Mandy is fifteen and she’s an on-again, off-again photographer. When she’s shooting, she primarily works with her Pentax *ist DS2, and while most of her photographs are ‘available light’ she’s also learned to use flash sources, particularly for portrait and ‘product’ photography. She has an interesting perspective and, already, a good eye for detail. With Bryan as teacher, she’s begun to use Lightroom for post processing, and did a series of really interesting winter macros last year. One of Mandy’s goals is a career taking photos and writing articles for National Geographic. Another goal is to buy a van and travel around North America writing a book. I’m not sure either of those is a great choice, but no matter what direction she heads, it will be fun to watch her photography improve over the next few years.
Bryan grew up in the New Orleans area and got an engineering degree before moving to central Arkansas. Though bitten by the photo bug as a teenager, his photography skill was mostly dormant inside a cheap point-and-shoot camera until he enrolled in a course at the Museum School (part of the Arkansas Arts Center) in 2006. Under the guidance of Rita Henry, he rediscovered 35mm photography and built up his darkroom processing skills. Bryan still owns (and occasionally uses) 35mm film cameras, along with pinhole and twin lens reflex cameras. But now, he shoots mostly in digital, primarily with a Nikon D7000, and uses Lightroom and Photoshop for post processing.
I (Aly) have always enjoyed taking pictures. As a child I remember having a strong desire to document the interesting things I saw. (The other day I ran across an interview with a woman who said that as a child she was given a Brownie camera. “It wasn’t photography I was interested in.
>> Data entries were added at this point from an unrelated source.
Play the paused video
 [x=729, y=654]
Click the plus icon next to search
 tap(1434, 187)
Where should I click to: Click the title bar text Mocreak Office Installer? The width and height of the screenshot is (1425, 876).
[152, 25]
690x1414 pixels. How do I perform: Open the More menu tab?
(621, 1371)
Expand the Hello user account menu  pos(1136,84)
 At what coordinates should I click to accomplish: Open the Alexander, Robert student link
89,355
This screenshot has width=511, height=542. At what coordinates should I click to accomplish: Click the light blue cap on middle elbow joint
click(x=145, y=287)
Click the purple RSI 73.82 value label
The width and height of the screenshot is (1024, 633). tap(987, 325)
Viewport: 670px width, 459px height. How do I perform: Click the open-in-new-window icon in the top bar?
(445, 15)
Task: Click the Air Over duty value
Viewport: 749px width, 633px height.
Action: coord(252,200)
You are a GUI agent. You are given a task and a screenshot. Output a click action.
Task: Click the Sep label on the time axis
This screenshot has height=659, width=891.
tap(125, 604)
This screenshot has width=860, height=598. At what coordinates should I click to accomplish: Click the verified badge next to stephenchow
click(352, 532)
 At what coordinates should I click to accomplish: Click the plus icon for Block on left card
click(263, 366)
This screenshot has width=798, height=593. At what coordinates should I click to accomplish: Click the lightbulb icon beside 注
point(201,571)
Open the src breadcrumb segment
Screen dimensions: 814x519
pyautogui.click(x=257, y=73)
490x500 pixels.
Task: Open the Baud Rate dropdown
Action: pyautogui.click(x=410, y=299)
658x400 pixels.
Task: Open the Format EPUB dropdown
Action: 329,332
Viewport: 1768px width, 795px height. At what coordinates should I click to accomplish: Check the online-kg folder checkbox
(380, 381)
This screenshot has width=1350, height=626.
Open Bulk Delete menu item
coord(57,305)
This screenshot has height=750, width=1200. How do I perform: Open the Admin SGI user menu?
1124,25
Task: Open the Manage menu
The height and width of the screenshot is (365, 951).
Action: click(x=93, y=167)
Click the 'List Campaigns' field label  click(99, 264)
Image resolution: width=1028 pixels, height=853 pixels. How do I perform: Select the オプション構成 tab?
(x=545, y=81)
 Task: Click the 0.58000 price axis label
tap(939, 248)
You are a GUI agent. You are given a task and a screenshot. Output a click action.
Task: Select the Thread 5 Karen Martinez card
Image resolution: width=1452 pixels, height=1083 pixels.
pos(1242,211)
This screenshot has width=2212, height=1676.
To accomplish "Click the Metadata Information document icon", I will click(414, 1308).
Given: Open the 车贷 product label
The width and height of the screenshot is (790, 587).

I wanted to look inside myself.” I understood that.) In junior high, I was given a whole box of darkroom chemicals but found my darkroom career cut short when it became immediately apparent that I was allergic to fixer. I got a used Olympus OM2000 as a high school graduation present. Several cameras later, today I use a Canon G9, which is a good compromise between “compact” and “manual.” And, in a pinch, I’m grateful for my iPhone camera. I’ve done far more writing than picture-taking in the past few years, and I admit that I could still use a lot of work on the more technical aspects of photography. And on patience.